How Faster RCNN library load training dataset for training?


I use Faster RCNN library for Deep Learning and here is a discussion of how to train own dataset. That is one step ahead of me.

For me I like to understand how dataset for training is setup and how it is loaded for training?

When I look at the code, I saw this line of code

imdb = get_imdb(imdb_name) from train_faster_rcnn_alt_opt.py and it calls factory.py inside datasets folder.

factory.py has

for year in ['2007', '2012']:
    for split in ['train', 'val', 'trainval', 'test']:
        name = 'voc_{}_{}'.format(year, split)
        __sets[name] = (lambda split=split, year=year: pascal_voc(split, year))

# Set up coco_2014_<split>
for year in ['2014']:
    for split in ['train', 'val', 'minival', 'valminusminival']:
        name = 'coco_{}_{}'.format(year, split)
        __sets[name] = (lambda split=split, year=year: coco(split, year))

# Set up coco_2015_<split>
for year in ['2015']:
    for split in ['test', 'test-dev']:
        name = 'coco_{}_{}'.format(year, split)
        __sets[name] = (lambda split=split, year=year: coco(split, year))

def get_imdb(name):
    """Get an imdb (image database) by name."""
    if not __sets.has_key(name):
        raise KeyError('Unknown dataset: {}'.format(name))
    return __sets[name]()

def list_imdbs():
    """List all registered imdbs."""
    return __sets.keys()

I am wondering how training data for this imdb name voc_2007_trainval is loaded for training?

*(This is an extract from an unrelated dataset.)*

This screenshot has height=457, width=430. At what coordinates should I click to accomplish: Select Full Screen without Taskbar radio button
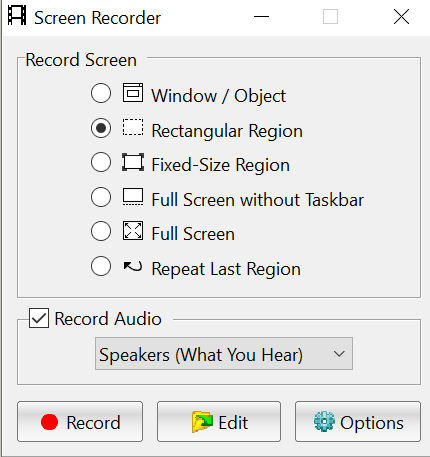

EDIT: When I print __sets[name]() inside def get_imdb(name):, I see the following.

p __sets[name]()
<datasets.pascal_voc.pascal_voc object at 0x7fc937383ed0>

What does that mean?


Solution

  • Now I understood. lib/datasets/factory.py has

    def get_imdb(name):
        """Get an imdb (image database) by name."""
        if not __sets.has_key(name):
            raise KeyError('Unknown dataset: {}'.format(name))
        return __sets[name]()
    

    __sets[name] calls

    for year in ['2007', '2012']:
        for split in ['train', 'val', 'trainval', 'test']:
            name = 'voc_{}_{}'.format(year, split)
            __sets[name] = (lambda split=split, year=year: pascal_voc(split, year))
    

    Since we set --imdb voc_2007_trainval in the training command, what it does is that the program can load the images stated inside trainval file in data/VOCdevkit2007/VOC2007/ImageSets/Main/trainval.txt file.

    If we set --imdb voc_2007_train then train.txt will be used. All images are inside JPEGImages folder and annotations are in Annotations folder.